Given task: Please output the data below verbatim, reproducing every line in its original order.

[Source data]

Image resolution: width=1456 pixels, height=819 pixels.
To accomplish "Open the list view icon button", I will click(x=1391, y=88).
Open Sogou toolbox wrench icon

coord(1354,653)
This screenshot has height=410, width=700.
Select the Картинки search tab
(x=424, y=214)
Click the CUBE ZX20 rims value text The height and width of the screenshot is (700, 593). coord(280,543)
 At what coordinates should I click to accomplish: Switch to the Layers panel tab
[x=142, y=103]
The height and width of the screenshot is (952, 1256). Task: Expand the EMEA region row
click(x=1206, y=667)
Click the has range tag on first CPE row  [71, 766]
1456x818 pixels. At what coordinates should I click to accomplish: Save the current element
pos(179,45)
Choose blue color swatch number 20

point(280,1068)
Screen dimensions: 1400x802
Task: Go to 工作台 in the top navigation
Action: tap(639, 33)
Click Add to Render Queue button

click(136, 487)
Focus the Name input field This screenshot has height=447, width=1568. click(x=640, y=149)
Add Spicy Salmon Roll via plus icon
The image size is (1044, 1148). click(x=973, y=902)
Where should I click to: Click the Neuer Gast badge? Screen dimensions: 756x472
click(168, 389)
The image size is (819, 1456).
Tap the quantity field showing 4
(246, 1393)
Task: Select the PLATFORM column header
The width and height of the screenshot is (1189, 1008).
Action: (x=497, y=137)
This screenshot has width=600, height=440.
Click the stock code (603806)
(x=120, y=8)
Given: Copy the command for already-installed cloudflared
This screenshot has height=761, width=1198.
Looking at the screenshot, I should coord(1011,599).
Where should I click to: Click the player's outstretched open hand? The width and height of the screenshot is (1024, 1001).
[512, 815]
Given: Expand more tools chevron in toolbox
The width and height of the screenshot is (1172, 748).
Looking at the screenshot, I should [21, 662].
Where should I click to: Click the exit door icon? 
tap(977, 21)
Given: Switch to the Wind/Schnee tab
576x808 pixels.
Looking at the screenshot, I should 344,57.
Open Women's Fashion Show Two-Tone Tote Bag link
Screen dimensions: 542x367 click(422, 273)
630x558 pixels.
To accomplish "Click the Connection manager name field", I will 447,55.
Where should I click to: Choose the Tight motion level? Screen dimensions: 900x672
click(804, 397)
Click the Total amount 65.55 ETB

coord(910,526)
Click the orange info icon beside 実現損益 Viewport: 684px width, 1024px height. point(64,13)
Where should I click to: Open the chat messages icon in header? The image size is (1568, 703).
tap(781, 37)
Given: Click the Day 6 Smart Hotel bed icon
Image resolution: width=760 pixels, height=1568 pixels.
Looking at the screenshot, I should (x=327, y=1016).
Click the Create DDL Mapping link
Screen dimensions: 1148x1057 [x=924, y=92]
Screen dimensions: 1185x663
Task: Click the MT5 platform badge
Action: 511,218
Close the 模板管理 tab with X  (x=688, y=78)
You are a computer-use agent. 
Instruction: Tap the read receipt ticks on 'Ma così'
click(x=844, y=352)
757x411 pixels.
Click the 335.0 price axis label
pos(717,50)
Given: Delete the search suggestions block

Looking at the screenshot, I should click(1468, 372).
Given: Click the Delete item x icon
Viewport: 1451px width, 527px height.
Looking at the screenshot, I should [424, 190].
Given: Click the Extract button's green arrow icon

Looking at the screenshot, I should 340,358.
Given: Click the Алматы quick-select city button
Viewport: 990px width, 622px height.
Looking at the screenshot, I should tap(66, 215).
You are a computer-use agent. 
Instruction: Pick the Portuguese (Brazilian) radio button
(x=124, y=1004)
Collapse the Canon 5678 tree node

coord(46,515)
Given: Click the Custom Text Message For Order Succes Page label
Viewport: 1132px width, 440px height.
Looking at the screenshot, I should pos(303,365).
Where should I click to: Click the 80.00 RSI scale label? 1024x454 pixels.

Finished exercise:
Image resolution: width=1456 pixels, height=819 pixels.
To accomplish "Open the list view icon button", I will click(x=1391, y=88).
Open Sogou toolbox wrench icon

coord(1354,653)
This screenshot has height=410, width=700.
Select the Картинки search tab
(x=424, y=214)
Click the CUBE ZX20 rims value text The height and width of the screenshot is (700, 593). coord(280,543)
 At what coordinates should I click to accomplish: Switch to the Layers panel tab
[x=142, y=103]
The height and width of the screenshot is (952, 1256). Task: Expand the EMEA region row
click(x=1206, y=667)
Click the has range tag on first CPE row  [71, 766]
1456x818 pixels. At what coordinates should I click to accomplish: Save the current element
pos(179,45)
Choose blue color swatch number 20

point(280,1068)
Screen dimensions: 1400x802
Task: Go to 工作台 in the top navigation
Action: tap(639, 33)
Click Add to Render Queue button

click(136, 487)
Focus the Name input field This screenshot has height=447, width=1568. click(x=640, y=149)
Add Spicy Salmon Roll via plus icon
The image size is (1044, 1148). click(x=973, y=902)
Where should I click to: Click the Neuer Gast badge? Screen dimensions: 756x472
click(168, 389)
The image size is (819, 1456).
Tap the quantity field showing 4
(246, 1393)
Task: Select the PLATFORM column header
The width and height of the screenshot is (1189, 1008).
Action: (x=497, y=137)
This screenshot has width=600, height=440.
Click the stock code (603806)
(x=120, y=8)
Given: Copy the command for already-installed cloudflared
This screenshot has height=761, width=1198.
Looking at the screenshot, I should coord(1011,599).
Where should I click to: Click the player's outstretched open hand? The width and height of the screenshot is (1024, 1001).
[512, 815]
Given: Expand more tools chevron in toolbox
The width and height of the screenshot is (1172, 748).
Looking at the screenshot, I should [21, 662].
Where should I click to: Click the exit door icon? 
tap(977, 21)
Given: Switch to the Wind/Schnee tab
576x808 pixels.
Looking at the screenshot, I should 344,57.
Open Women's Fashion Show Two-Tone Tote Bag link
Screen dimensions: 542x367 click(422, 273)
630x558 pixels.
To accomplish "Click the Connection manager name field", I will 447,55.
Where should I click to: Choose the Tight motion level? Screen dimensions: 900x672
click(804, 397)
Click the Total amount 65.55 ETB

coord(910,526)
Click the orange info icon beside 実現損益 Viewport: 684px width, 1024px height. point(64,13)
Where should I click to: Open the chat messages icon in header? The image size is (1568, 703).
tap(781, 37)
Given: Click the Day 6 Smart Hotel bed icon
Image resolution: width=760 pixels, height=1568 pixels.
Looking at the screenshot, I should (x=327, y=1016).
Click the Create DDL Mapping link
Screen dimensions: 1148x1057 [x=924, y=92]
Screen dimensions: 1185x663
Task: Click the MT5 platform badge
Action: 511,218
Close the 模板管理 tab with X  (x=688, y=78)
You are a computer-use agent. 
Instruction: Tap the read receipt ticks on 'Ma così'
click(x=844, y=352)
757x411 pixels.
Click the 335.0 price axis label
pos(717,50)
Given: Delete the search suggestions block

Looking at the screenshot, I should click(1468, 372).
Given: Click the Delete item x icon
Viewport: 1451px width, 527px height.
Looking at the screenshot, I should [424, 190].
Given: Click the Extract button's green arrow icon

Looking at the screenshot, I should 340,358.
Given: Click the Алматы quick-select city button
Viewport: 990px width, 622px height.
Looking at the screenshot, I should tap(66, 215).
You are a computer-use agent. 
Instruction: Pick the Portuguese (Brazilian) radio button
(x=124, y=1004)
Collapse the Canon 5678 tree node

coord(46,515)
Given: Click the Custom Text Message For Order Succes Page label
Viewport: 1132px width, 440px height.
Looking at the screenshot, I should pos(303,365).
Where should I click to: Click the 80.00 RSI scale label? 1024x454 pixels.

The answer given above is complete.